Mitchum was an old-time movie star, with plenty of great movies but plenty more where he could just be his big ol’ self up on that screen. (Many of his movies were both.) In The Friends of Eddie Coyle he shows just how superb an actor he really was, creating a one-of-a-kind character among some of the finest character actors of his day. Anyone who thinks that Mitchum was always “playing himself” on screen is dead wrong; Q.E.D.


Reminds me of:


Film scholar and director Kent Jones’ Criterion booklet essay makes the point that no one should mourn the fact that movies like this aren’t made anymore because there are no other movies like it. And it’s true that it is surprisingly difficult to find film parallels to Coyle. There’s no outrageous colors, images or cuts like in a Tarantino or Suzuki crime film. There’s no bloody showdown ending in which, a la Hamlet, various factions mow each other down like in L. A. Confidential or a revisionist Peckinpah (or Eastwood) western. There’s no stylized heightened genre dialog evoking films of another era, like a Coen brothers film or something written by Elmore Leonard. If the characters didn’t talk as much as they do, it would be comparable to one of those great French or Swedish films about a character’s world where we watch them go about their business without explanations, like Bresson’s Pickpocket or Bergman’s Wild Strawberries. But Eddie and his friends do talk, with some of the best naturalistic dialog ever, courtesy of George V. Higgins’s source novel.

● ● ● ●

Questions on the material:
1. List every film named by title in the review of The Friends of Eddie Coyle.
2. Output the passage of the review of The Friends of Eddie Coyle starting at "Mitchum was an" and ending at "dead wrong; Q.E.D.".
The rows that follow have no connection to the review of The Friends of Eddie Coyle.

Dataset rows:
● ● ● ●

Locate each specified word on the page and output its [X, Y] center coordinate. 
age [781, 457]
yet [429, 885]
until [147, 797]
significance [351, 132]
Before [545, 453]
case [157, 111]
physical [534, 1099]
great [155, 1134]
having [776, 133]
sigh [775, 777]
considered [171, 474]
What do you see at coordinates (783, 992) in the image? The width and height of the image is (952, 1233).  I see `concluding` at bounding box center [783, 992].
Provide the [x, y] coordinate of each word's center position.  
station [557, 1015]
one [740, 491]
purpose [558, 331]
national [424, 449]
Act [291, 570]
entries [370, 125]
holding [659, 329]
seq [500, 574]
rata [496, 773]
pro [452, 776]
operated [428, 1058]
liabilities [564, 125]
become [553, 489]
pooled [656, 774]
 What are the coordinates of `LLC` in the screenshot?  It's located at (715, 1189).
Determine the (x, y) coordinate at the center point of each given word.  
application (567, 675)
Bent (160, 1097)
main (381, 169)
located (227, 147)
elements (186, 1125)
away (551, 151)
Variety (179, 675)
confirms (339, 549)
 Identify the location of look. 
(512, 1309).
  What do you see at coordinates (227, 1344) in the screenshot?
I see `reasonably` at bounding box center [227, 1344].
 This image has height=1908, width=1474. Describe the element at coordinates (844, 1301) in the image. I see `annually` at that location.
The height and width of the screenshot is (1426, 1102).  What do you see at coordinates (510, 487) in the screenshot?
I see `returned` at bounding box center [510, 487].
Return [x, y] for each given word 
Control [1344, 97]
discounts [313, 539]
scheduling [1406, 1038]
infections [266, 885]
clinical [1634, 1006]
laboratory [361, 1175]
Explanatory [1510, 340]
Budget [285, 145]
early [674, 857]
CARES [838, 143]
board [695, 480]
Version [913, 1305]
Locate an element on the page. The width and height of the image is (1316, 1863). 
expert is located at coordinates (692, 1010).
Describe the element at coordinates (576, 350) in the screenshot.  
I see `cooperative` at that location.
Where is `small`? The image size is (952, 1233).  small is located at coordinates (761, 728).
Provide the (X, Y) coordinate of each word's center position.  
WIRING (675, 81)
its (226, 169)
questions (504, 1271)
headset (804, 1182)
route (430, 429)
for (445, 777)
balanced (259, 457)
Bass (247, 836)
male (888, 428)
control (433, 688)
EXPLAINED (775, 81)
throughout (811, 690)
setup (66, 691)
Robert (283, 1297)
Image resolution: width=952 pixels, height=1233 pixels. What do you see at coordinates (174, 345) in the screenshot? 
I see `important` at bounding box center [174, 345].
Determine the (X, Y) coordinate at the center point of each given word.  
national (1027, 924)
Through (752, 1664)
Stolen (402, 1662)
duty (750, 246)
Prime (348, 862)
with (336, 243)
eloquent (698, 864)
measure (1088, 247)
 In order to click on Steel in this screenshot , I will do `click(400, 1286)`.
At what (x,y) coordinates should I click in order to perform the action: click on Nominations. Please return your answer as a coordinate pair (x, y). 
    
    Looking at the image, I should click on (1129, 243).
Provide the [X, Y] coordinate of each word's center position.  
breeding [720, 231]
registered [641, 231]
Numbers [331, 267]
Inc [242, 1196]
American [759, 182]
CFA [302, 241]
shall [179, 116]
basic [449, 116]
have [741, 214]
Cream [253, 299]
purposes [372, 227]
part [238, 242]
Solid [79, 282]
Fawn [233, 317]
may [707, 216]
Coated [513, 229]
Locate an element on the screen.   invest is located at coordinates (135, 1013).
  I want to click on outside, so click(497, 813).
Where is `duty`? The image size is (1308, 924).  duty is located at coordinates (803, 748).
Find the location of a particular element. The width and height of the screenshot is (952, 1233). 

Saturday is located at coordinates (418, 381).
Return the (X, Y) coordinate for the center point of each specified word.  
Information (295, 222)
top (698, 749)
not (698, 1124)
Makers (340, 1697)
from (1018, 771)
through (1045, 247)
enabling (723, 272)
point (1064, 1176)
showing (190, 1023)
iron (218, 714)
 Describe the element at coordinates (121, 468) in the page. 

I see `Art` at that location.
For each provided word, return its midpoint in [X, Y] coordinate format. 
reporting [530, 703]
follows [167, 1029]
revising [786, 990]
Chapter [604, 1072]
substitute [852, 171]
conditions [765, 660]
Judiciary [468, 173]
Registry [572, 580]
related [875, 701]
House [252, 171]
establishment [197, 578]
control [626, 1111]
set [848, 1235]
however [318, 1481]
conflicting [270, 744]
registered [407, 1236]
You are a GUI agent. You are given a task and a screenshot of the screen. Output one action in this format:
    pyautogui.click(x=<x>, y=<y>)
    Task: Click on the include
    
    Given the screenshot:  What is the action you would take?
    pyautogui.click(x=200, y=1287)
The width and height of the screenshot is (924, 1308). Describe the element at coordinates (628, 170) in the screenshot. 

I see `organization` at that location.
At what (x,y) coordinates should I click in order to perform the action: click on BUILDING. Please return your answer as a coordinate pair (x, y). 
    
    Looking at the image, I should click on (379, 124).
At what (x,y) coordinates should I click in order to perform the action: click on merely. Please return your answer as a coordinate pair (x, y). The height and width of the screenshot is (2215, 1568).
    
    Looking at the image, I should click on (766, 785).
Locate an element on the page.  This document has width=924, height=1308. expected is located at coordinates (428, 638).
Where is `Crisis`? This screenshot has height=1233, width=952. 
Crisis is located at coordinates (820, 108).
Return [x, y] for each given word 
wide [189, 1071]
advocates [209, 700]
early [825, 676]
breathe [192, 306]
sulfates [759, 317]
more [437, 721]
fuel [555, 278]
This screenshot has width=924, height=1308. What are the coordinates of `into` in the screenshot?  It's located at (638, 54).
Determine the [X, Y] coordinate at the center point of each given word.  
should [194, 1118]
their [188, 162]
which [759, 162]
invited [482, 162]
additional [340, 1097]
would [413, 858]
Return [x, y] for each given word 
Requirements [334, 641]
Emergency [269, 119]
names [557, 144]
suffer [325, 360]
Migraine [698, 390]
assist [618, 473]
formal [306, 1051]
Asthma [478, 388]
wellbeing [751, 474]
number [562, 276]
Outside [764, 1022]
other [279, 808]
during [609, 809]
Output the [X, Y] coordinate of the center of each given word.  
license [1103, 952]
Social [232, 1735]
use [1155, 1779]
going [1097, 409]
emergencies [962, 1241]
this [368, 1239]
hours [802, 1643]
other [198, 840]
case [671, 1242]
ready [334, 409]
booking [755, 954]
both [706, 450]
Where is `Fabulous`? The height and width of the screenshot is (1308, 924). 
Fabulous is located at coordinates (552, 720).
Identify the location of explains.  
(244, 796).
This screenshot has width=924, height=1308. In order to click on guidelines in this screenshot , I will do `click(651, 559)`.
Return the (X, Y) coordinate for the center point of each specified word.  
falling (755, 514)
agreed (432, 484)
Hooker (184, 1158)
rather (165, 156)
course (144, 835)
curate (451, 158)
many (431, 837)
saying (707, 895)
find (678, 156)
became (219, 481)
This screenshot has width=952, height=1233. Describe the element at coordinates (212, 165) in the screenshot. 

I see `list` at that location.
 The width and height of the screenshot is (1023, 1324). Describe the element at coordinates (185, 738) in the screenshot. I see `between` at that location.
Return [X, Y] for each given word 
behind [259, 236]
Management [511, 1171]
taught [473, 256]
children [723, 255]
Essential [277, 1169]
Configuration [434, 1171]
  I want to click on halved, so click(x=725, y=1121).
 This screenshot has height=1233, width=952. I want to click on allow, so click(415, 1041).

● ● ● ●

Task solutions:
1.
The Friends of Eddie Coyle
L. A. Confidential
Pickpocket
Wild Strawberries

2.
Mitchum was an old-time movie star, with plenty of great movies but plenty more where he could just be his big ol’ self up on that screen. (Many of his movies were both.) In The Friends of Eddie Coyle he shows just how superb an actor he really was, creating a one-of-a-kind character among some of the finest character actors of his day. Anyone who thinks that Mitchum was always “playing himself” on screen is dead wrong; Q.E.D.